Я отпускаю Лидочку за гриф, перехватываю удобнее смычок и правой рукой забираюсь к нему в волосы, тереблю на затылке. Видимо, Май воспринял это как поощрение. Стал целовать мои коленки, водить руками по ногам вверх и вниз. Задевает волосами кожу бедер, щекочет и волнует. Но ни стыда, ни совести… м-н-н-н… ртом в пах! Мама! Как там жарко! Как это стыдно! Какое удовольствие! Но Май не останавливается там, выпрямляется и шествует губами по животу, нервно вздымающемуся, по детской безволосой груди, по синей от царапин шее, к губам. Я стою беспомощный, растопырив руки в стороны – в одной скрипка, в другой смычок, позорно голый с вздёрнувшимся вверх членом и с трясущимися губами. А Май осторожно входит в рот, без жевания, без крови целует вкрадчиво и как-то отчаянно. Его руки на моих ягодицах, они спустились со спины, гладят, сжимают мои ничтожные половинки. Но потом вдруг палец проникает внутрь меня, и я дёргаюсь, отталкиваюсь телом, плечами, губами… Неужели сейчас?
- Ты весь трясешься! – заботливо говорит Май. - Тебе страшно?
- Очень, - шепчу я.
- На самом деле ты не хочешь этого? Ты делаешь это ради неё? – Май кивает в стороны Лидочки.
- Да.
- Более того, ты и сейчас не веришь, что я тебе верну скрипку? Ты думаешь, что я тебя обману?
- Да…
- Но ты в отчаянии и загнан в угол. Поэтому ты здесь?
- Да.
- Я ублюдок?
- Да.
Май отстраняется от меня, забирает скрипку и смычок, отходит. В тёмной комнате не вижу выражения его лица. Лидочку кладет на стол.
- Пусть я ублюдок, но я не насильник. Я хочу, чтобы ты меня любил!
- Май! – выкрикиваю я, падая вниз на колени, я понял, что ничего не добился. - Это нечестно! Ты требуешь невозможного!

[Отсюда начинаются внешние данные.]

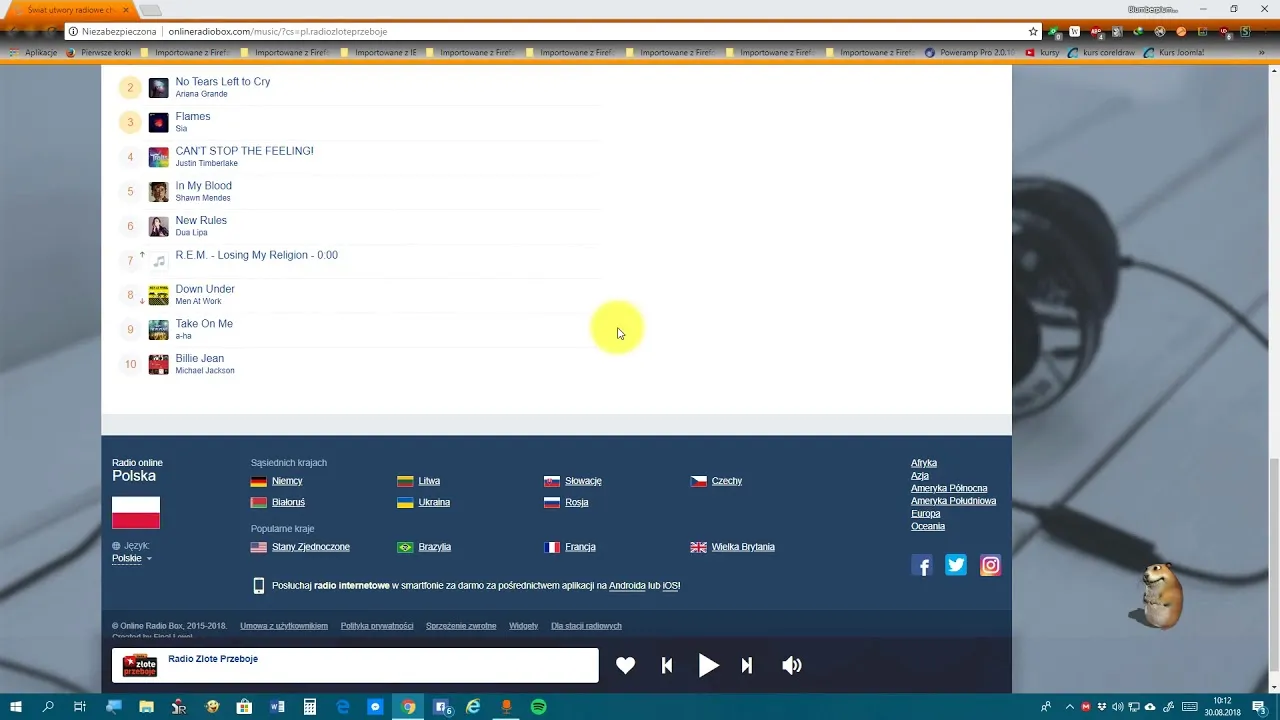1280x720 pixels.
Task: Open the Android app link
Action: [627, 586]
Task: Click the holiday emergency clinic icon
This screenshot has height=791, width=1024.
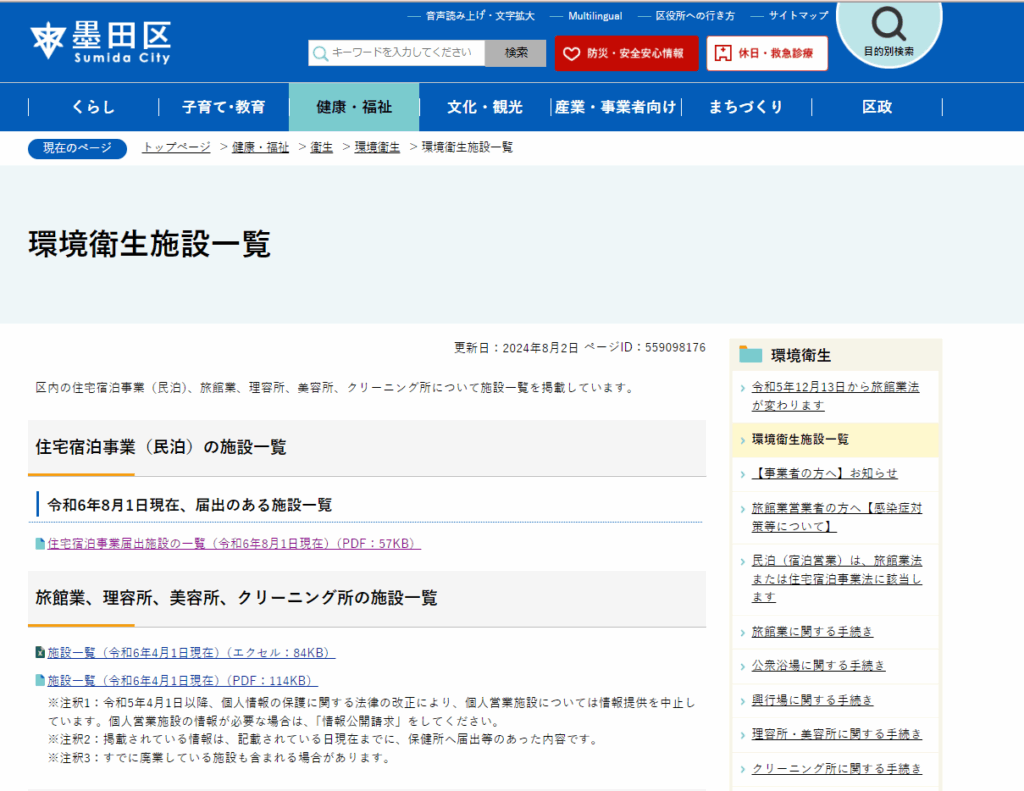Action: coord(723,53)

- Почему? Почему для тебя это невозможно?
- Я люблю только свою скрипку…
- И кто из нас двоих ненормальный?
- Май! Я делал всё, что ты просил! Сделай это, я вытерплю, но отдай мне Лидочку… Какая тебе разница, люблю я или нет? Ты же хочешь…
Ублюдок подходит вновь ко мне и медленно расстегивает джинсы, в просвет ширинки выпрыгивает его член. Розовый, прямой, готовый.
- В чем-то ты прав, хочу! И сейчас очень трудно остановиться. Мы сделаем так…
Мне надо раскрыть рот? Но зубы сжаты так, что только пассатижами их можно раскрыть, или разломать. Смотрю на его член заворожено. Вдруг Май хватает меня за плечи и поднимает, а это было трудно, так как мои ноги не слушаются меня.
- Я тебе обещал, что не буду этот требовать. Будем проще…
Обнимает, проводит по левой руке, захватывает кисть. Кладет мою вялую ладонь на свой член, так, что его рука сверху. Заставляет сжать, начинает двигать моей рукой по горячему органу, кожица ходит, ствол пухнет и тукает. Голова Мая уперлась в моё плечо губами, стонет в меня. Ощущаю себя резиновой куклой, меня трахают, а ни боли, ни удовольствия! Только стыд! Он дрочил долго, в процессе ещё и стал целовать в шею, в ухо. В момент излияния выгнулся, прижавшись животом ко мне и как-то жалобно открыв рот, прерывисто задышал. В мою руку ударила теплая густая жидкость, Май удерживает кисть, стряхнуть семя на пол не могу. В его сперме живот, склизкая капля стекает по ноге.